START The records

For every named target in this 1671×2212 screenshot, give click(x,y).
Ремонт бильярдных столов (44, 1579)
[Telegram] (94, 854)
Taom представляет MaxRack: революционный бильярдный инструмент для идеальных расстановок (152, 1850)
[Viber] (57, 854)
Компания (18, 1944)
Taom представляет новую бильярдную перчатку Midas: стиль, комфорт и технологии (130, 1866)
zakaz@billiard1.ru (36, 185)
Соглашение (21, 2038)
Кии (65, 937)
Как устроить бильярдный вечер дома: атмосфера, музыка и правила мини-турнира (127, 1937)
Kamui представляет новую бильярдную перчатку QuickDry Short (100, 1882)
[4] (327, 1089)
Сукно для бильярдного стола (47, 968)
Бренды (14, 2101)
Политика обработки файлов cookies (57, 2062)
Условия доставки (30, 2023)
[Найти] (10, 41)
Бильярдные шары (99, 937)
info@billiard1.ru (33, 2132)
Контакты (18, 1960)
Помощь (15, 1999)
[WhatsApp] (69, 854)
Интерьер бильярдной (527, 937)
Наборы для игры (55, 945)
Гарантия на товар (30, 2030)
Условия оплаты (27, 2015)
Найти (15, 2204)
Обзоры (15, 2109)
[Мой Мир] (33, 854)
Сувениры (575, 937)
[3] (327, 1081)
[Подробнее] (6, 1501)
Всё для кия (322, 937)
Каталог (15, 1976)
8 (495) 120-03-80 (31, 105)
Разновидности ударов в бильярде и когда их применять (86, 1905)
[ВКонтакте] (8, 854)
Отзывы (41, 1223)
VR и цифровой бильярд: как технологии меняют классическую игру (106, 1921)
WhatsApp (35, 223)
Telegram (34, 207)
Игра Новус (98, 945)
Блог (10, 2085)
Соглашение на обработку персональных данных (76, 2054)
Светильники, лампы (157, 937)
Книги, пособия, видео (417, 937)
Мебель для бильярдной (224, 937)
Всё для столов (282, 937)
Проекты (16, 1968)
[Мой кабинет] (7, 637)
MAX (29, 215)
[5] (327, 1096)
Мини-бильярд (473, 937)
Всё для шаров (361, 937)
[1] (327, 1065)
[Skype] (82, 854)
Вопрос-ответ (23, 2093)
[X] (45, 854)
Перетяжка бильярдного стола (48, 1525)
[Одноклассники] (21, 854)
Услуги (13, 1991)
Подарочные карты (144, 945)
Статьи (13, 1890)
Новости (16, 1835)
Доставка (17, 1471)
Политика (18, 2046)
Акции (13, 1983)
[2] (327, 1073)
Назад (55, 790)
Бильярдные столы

END The records

◆ Task directions:
Pull every line containing the word "перчатку" out of the material and copy it.

◆ Answer to this problem:
Taom представляет новую бильярдную перчатку Midas: стиль, комфорт и технологии (130, 1866)
Kamui представляет новую бильярдную перчатку QuickDry Short (100, 1882)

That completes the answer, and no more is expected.